15 笑うプリエステス
背後霊の一件から一週間ほど、俺は身を謹んで過ごした。
起床、塔での狩り、魔石の売却、就寝。規則正しい生活である。受付嬢が変わらずに接してくれていることは、精神的に救われた心地がする。
【久視】のスキルも慣れた。早い動きをじっと見つめると効果がより強くなるーーゆっくり見えるーーこともわかった。戦闘のときには役に立つスキルだ。メガネがないとスキルが発現しないので、予備も買った。服を買い足したりもしたので、それほど貯金は溜まっていない。
やっとプリエステスが帰ってきた。魔石の売却が終わってエクレシアに戻る途中でバッタリとあった。あとで聞くと、プリエステスは俺を驚かそうと企んでいたようだが、心の用意もなく突然出会ってしまったので、逆に驚いてしまったらしい。群衆の中で生じる孤独を味わった俺は、やっと俺の味方ができたという思いで、心の中は泣きそうであった。もちろん態度には出さないが。
「久しぶりだな。プリエステス」
「え、それだけですか? 会いたかったとか、寂しかったとか、ありませんか?」
「なにを言ってるんだか。俺はいつでも俺だよ」
言ったあとに、ごまかすのが下手な自分を発見した。
「そうですよね。プリンスはプリンスですもんね」
俺は声をひそめる。
「ここは往来だ。プリンスは死んだことになってるし、俺も名前を変えたんだ」
「あっ、そうですよね。すいません、つい。部屋に戻ってお話ししましょう」
そうプリエステスは言うが、顔がニヤついている。なにか考えてるな。
エクレシアの俺の部屋に入って、プリエステスから報告を受ける。
「王もプリンセスもとても喜んでいました。ハイエリクサーについても、よく使ったと王よりお褒めの言葉をいただきました。もー、ほっとしました。
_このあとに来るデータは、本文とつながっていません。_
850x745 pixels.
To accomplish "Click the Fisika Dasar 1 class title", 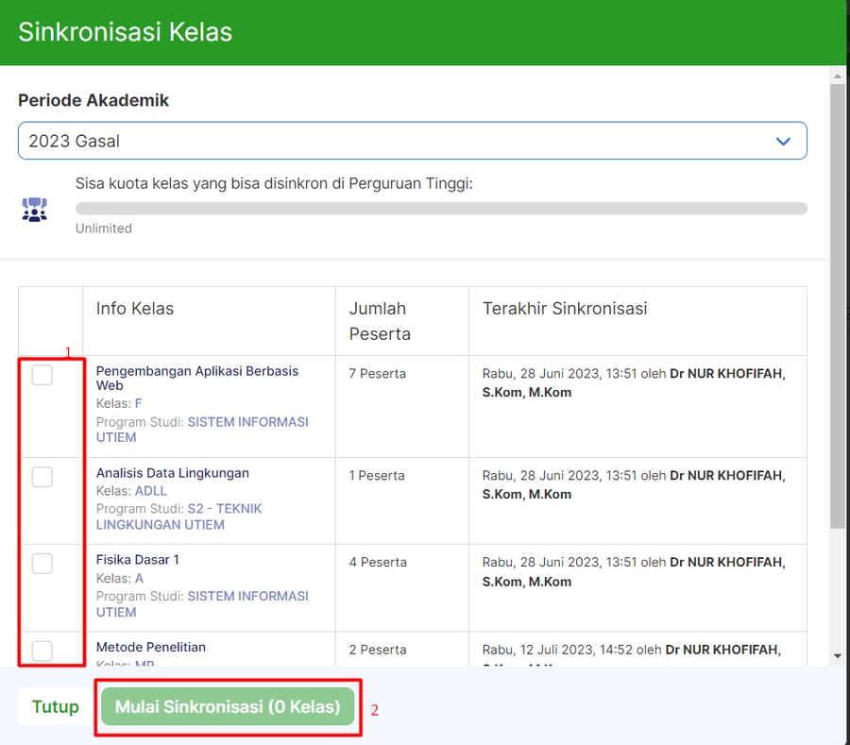I will (137, 560).
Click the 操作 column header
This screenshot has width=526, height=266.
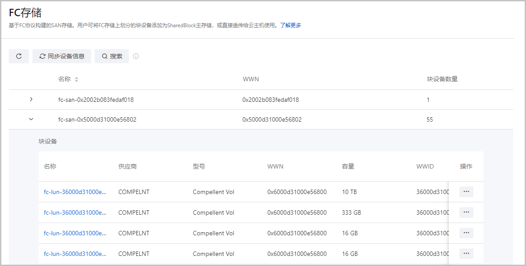point(466,167)
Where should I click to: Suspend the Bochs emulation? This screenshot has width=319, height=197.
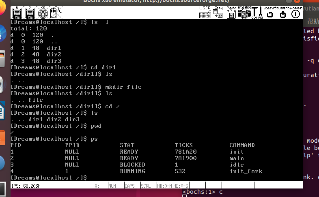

お金は大金貨で300枚いただいて来ました。辺境のトリアルだったら、二人で一生贅沢に遊んで暮らせます!」
「300枚かー。それはよくやった。えらいぞ、プリエステス!」
近頃盛り上がることがなかったから、つい、お金の額で盛り上がってしまった。でも、うれしい。お金なくて、なんだかつらかったからな。
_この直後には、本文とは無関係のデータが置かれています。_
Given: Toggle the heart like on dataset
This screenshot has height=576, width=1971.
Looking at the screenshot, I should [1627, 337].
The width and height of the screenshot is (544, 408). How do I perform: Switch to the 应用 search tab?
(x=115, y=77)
「それから、プリンスの剣とナイフと探索者用衣服一式も一緒に持って来ています。重いので馬車に置いてありますが、明日届きます。私も装備一式いただいちゃいました」
俺はうんうんとうなづく。
「俺からも二つ、話があるんだ。一つは、『真理』からスキルを得た。【久視】というもので、ゆっくりものが見える効果がある。もう一つは探索者の登録をしたんだ」
プリエステスはニヤリとした。
「スキルの取得、おめでとうございます。よかったですね」
「探索者の登録をするとき、名前はどうされましたか?」
「うむ。名前を教えるので、プリエステスの名前も教えてくれ」
プリエステスはさらにニヤリとした。どうしてそんなにニヤニヤしている?
「名前の当てっこをしませんか? 私が当てたら、私の欲しいものをご褒美にください」
なるほど、そうきたか。当てられるわけがないが、久しぶりに会って、きっと会話を楽しみたいのだろう。わかる……俺も会話を楽しみたい……寂しかったんだ……
「いいだろう、それでは新しい俺の名前を当ててみろ」
プリエステスは、笑いを堪えながら、
「いいんですか? ……名前は……リンス……でしょう?」
なんで、わかるんだ? まさか、協会の受付嬢から聞いたのか? 二人は友人だった?